──────── DATA EXTRACT ────────

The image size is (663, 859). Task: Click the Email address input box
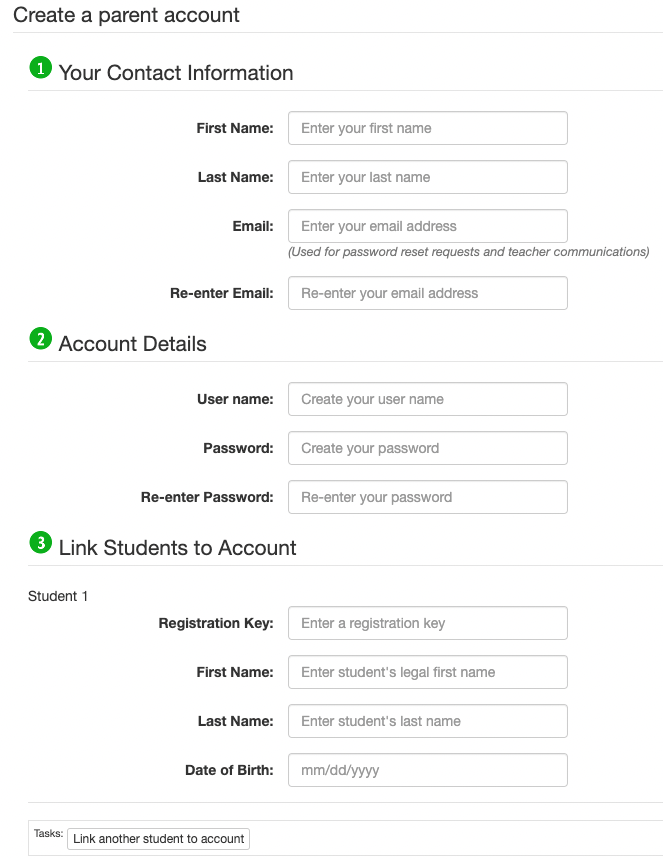click(427, 226)

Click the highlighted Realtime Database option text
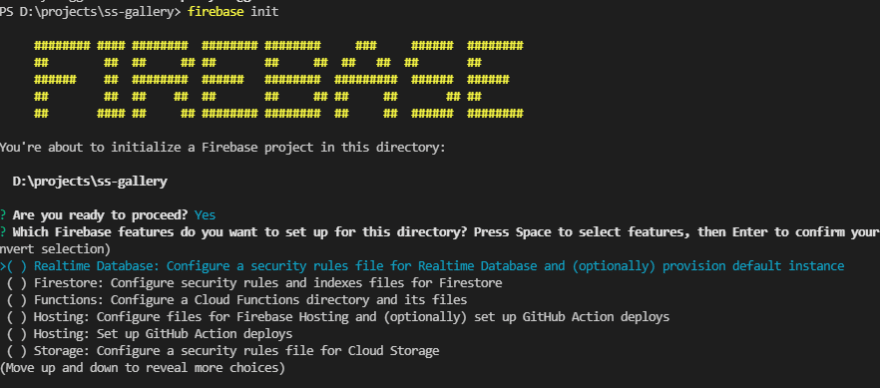(x=439, y=266)

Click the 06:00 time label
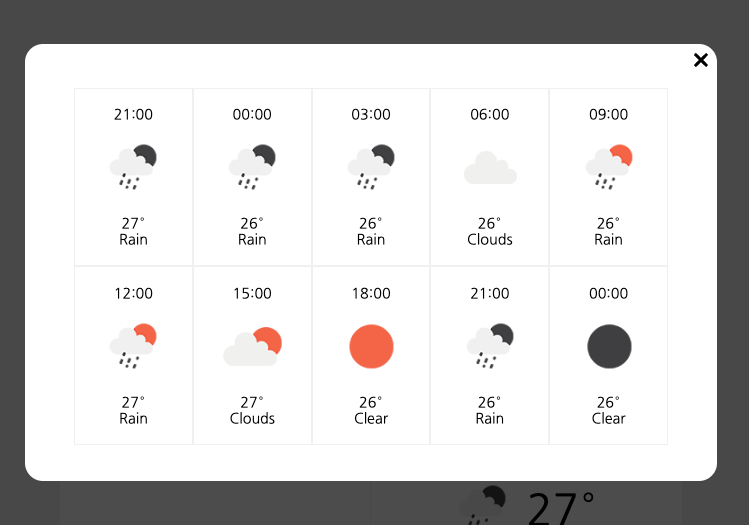point(490,115)
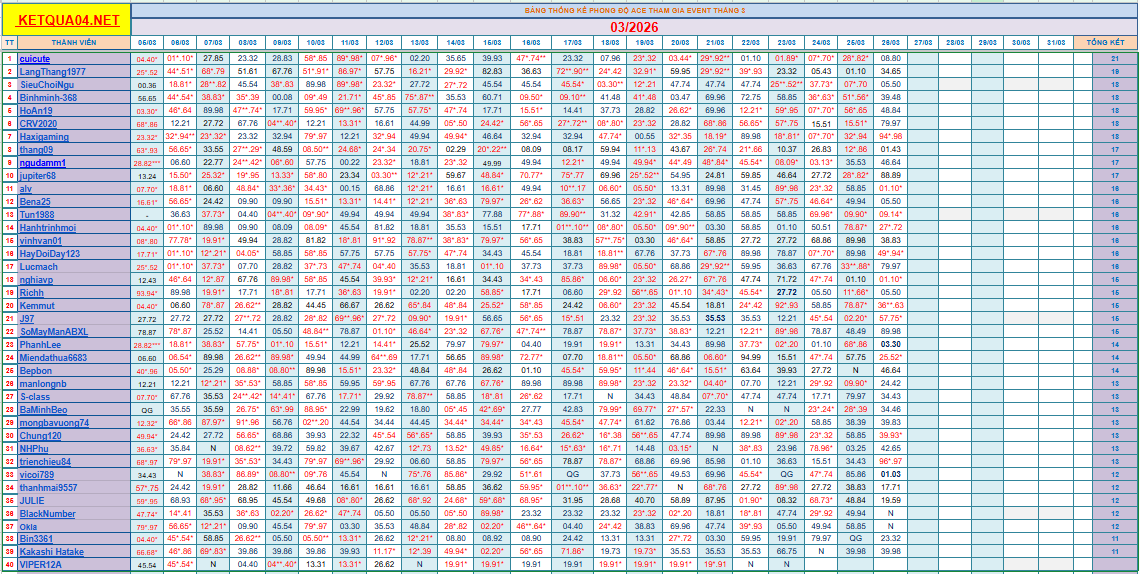
Task: Open Hanhtrinhmoi member link
Action: (48, 227)
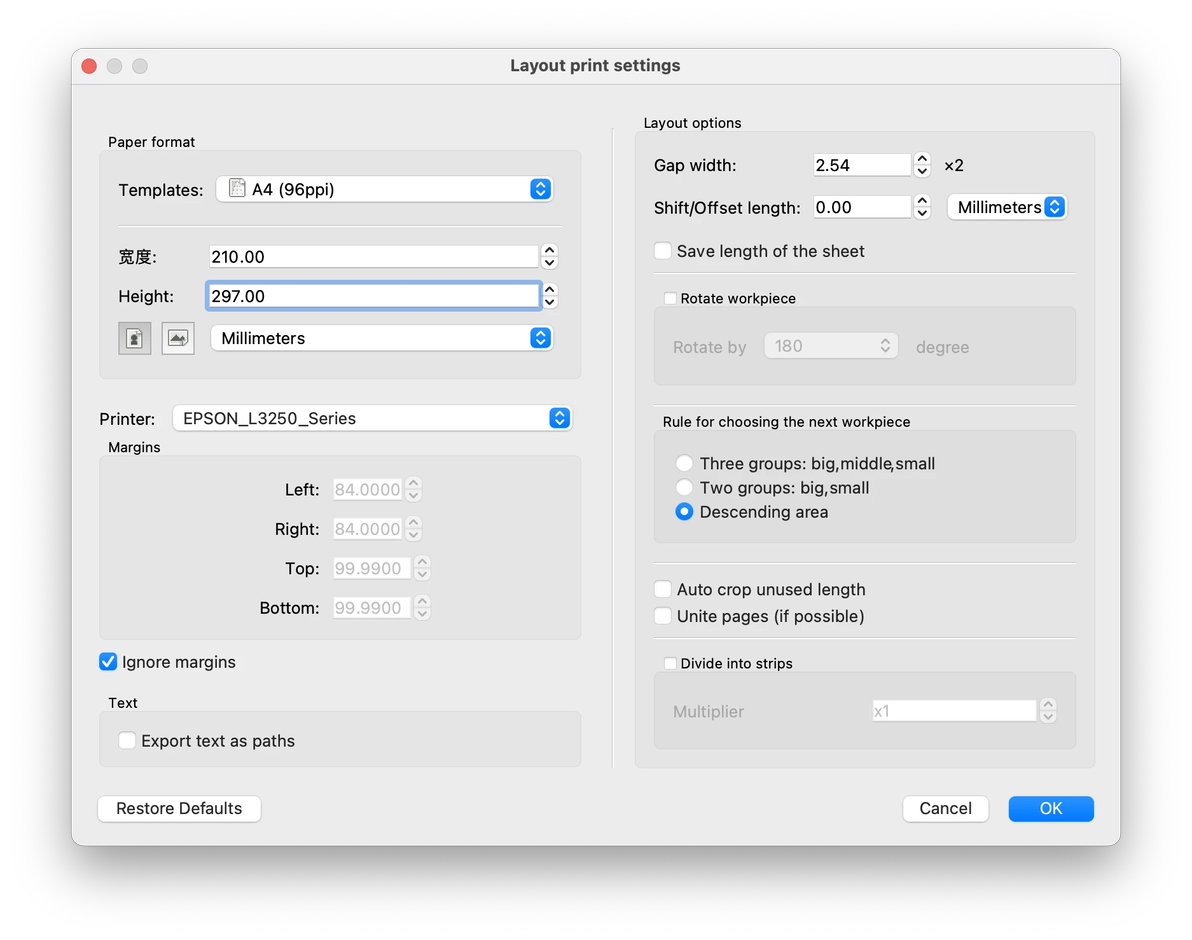Select Three groups: big,middle,small rule
The height and width of the screenshot is (940, 1192).
pos(684,464)
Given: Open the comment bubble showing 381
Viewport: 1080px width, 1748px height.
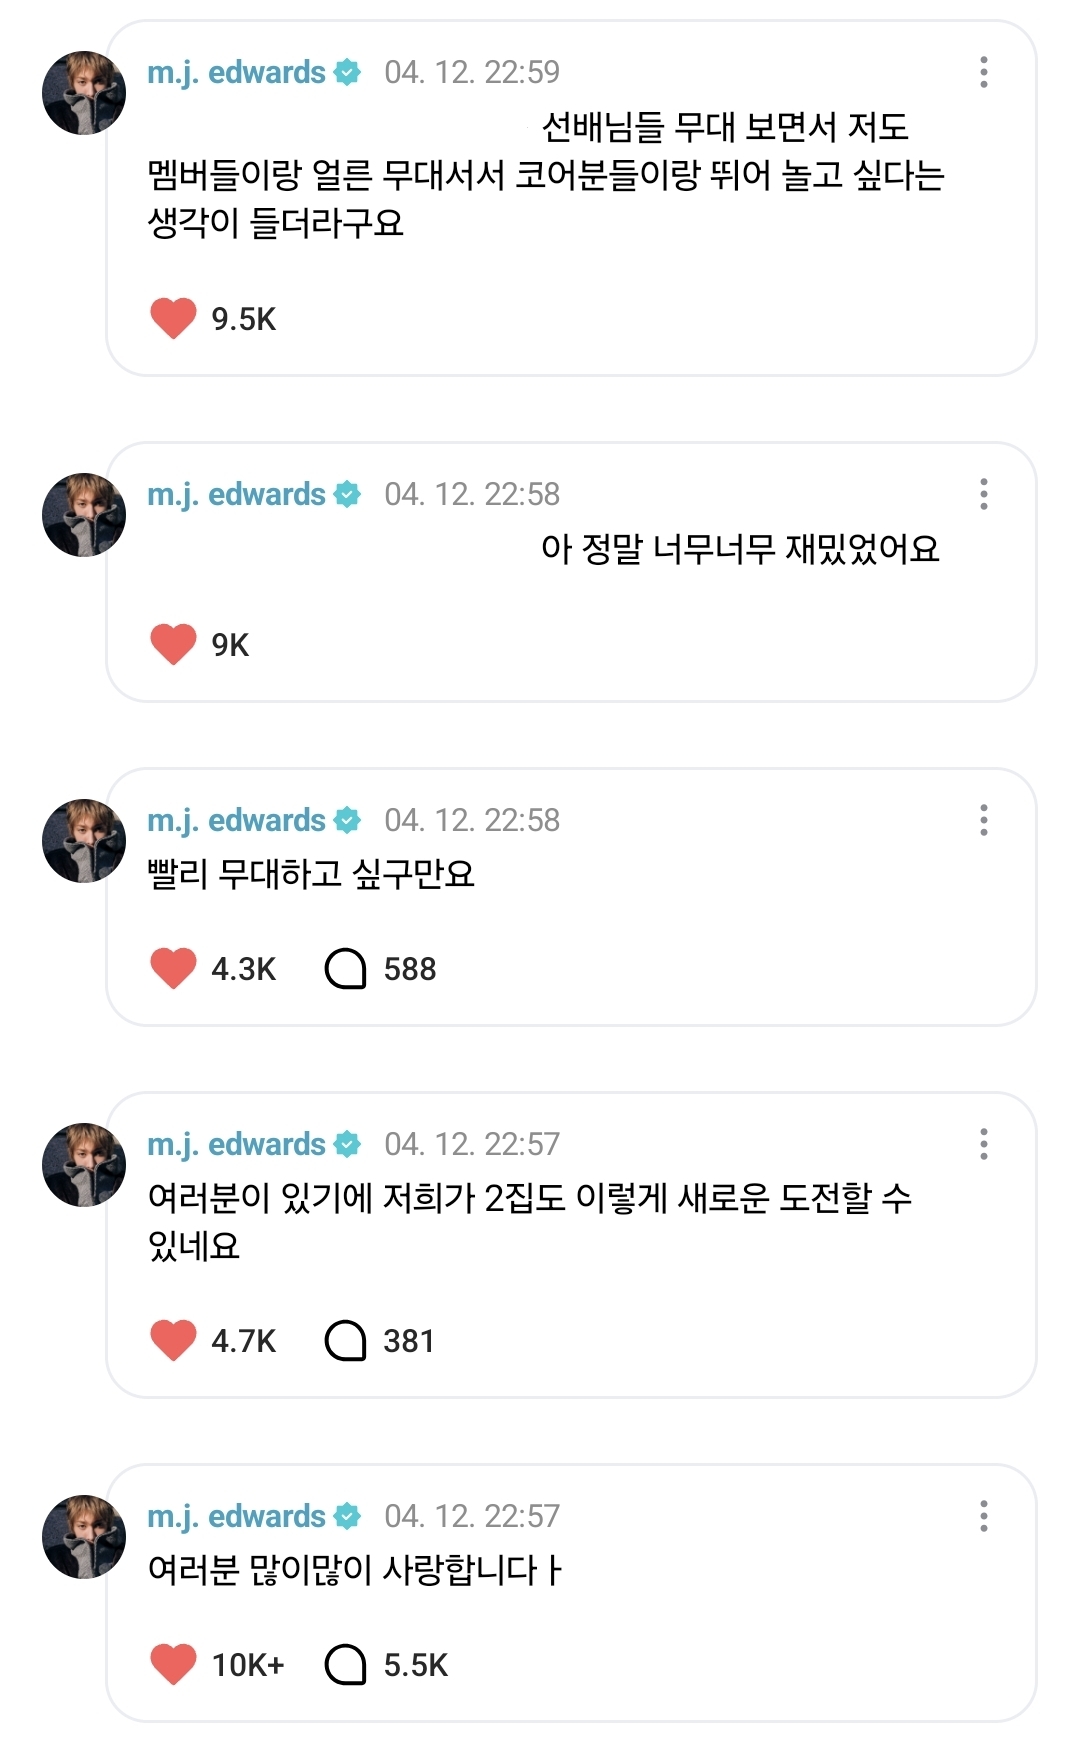Looking at the screenshot, I should click(346, 1340).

────────

TASK ITEM: Restate the data above word for word, omitting every picture.

TASK RESULT:
The image size is (663, 859). Task: Click the Email address input box
click(427, 226)

Click the highlighted Realtime Database option text
(x=439, y=266)

Click the 06:00 time label
point(490,115)
Task: Open Hanhtrinhmoi member link
Action: (48, 227)
Select Three groups: big,middle,small rule
The height and width of the screenshot is (940, 1192).
pos(684,464)
Given: Open the comment bubble showing 381
Viewport: 1080px width, 1748px height.
Looking at the screenshot, I should click(346, 1340).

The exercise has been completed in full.